[Quoted text]
* Begin *

# Run PVC electrical conduit in same trench as schedule 40 PVC for water.



## John Ross

I live in the Tampa Bay area of Florida.
I need to run two separate schedule 40 conduit.  One for portable water, and one for 110 volt for LED landscape lighting.  I know electrical must be in gray PVC conduit, and water in schedule 40 white PVC pipe.

My question is, can I run both pipes in the same trench?  If so, do they have to be separated and if so by how many inches?

Also, how deep does the trench have to be, and should the water go above or below the electrical conduit?

Thank you in advance for your help.


----------



## steveray

Potable water can not be in PVC....Same trench is fine and usually 18" to 24" for electrical all of my water goes 48" deep as I am not in Florida....


----------



## ICE

Here in California potable water can be plumbed with CPVC.


----------



## John Ross

PVC must be allowed in Florida as my main water line from the meter to my home is PVC just like everyone else in the community.


----------



## ICE

This from a forum:

PVC is fine for potable water. It is WIDELY used here in southern California to run from the meter at the curb, to the house main shut off ( outside the house ). Codes do not allow it to be used inside a dwelling, at all, but I think the main reason is that it is rated for about maximum 70 PSI at 140 degrees. For 70 degree cold water, the PSI rating will be well in excess of anything your house or line would see.

As far as brittle, it is an issue if exposed to UV light ( sunlight), but otherwise not an issue.


----------



## north star

*# ~ # ~ #*

John Ross,

PVC piping is allowed for potable water service to the structure.

* End *

Items from a data source
* Begin *

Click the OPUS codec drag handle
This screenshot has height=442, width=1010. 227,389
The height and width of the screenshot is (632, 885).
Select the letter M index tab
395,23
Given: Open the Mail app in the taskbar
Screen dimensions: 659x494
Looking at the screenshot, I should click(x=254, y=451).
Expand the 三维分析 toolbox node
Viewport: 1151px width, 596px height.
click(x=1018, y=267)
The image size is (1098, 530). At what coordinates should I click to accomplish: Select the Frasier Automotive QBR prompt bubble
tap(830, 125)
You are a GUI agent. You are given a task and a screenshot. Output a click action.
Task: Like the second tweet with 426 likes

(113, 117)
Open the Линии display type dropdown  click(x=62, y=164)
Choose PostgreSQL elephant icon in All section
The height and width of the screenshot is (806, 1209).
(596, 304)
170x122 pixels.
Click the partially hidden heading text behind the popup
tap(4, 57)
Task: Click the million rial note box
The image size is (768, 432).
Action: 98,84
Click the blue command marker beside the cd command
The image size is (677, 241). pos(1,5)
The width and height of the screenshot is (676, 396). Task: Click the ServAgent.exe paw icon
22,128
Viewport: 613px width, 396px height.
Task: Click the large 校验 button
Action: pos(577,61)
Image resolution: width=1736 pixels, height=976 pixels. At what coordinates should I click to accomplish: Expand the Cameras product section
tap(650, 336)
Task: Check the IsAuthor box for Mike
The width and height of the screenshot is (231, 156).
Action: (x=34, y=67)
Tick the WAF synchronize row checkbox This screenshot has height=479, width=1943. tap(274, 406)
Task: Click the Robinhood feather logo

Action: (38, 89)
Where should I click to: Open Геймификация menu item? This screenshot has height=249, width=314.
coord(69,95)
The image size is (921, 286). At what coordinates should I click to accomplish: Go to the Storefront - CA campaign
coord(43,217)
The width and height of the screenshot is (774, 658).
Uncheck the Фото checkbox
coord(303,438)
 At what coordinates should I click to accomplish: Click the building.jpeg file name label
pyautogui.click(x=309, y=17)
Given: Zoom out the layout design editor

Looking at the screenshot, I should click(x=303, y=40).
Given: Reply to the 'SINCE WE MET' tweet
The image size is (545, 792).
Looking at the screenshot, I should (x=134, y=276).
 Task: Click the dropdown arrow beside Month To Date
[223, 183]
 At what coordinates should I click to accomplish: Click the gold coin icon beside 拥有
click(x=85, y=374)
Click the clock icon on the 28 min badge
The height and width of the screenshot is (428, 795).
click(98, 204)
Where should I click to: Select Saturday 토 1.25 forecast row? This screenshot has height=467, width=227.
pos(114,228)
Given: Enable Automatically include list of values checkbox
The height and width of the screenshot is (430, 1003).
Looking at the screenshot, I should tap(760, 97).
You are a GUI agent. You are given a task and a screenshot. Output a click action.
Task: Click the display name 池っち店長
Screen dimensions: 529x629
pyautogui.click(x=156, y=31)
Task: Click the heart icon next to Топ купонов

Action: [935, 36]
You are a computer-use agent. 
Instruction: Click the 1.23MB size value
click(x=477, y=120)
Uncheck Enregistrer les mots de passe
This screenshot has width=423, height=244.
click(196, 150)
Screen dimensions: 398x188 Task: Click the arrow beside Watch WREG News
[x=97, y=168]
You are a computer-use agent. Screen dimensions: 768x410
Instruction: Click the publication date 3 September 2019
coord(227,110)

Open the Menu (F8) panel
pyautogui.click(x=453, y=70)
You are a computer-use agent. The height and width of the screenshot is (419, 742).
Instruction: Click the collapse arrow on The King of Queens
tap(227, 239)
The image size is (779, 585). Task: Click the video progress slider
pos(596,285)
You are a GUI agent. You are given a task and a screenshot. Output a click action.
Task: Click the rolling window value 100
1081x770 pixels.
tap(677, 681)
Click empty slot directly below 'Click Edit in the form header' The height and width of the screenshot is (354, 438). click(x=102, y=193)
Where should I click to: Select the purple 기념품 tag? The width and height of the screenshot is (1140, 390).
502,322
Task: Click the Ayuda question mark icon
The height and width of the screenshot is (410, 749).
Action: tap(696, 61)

* End *

[Work to complete]
In the forum thread on running conduit and water pipe in one trench, how deep does steveray say all of his water lines go? None of this data is needed.

[Task output]
48 inches deep.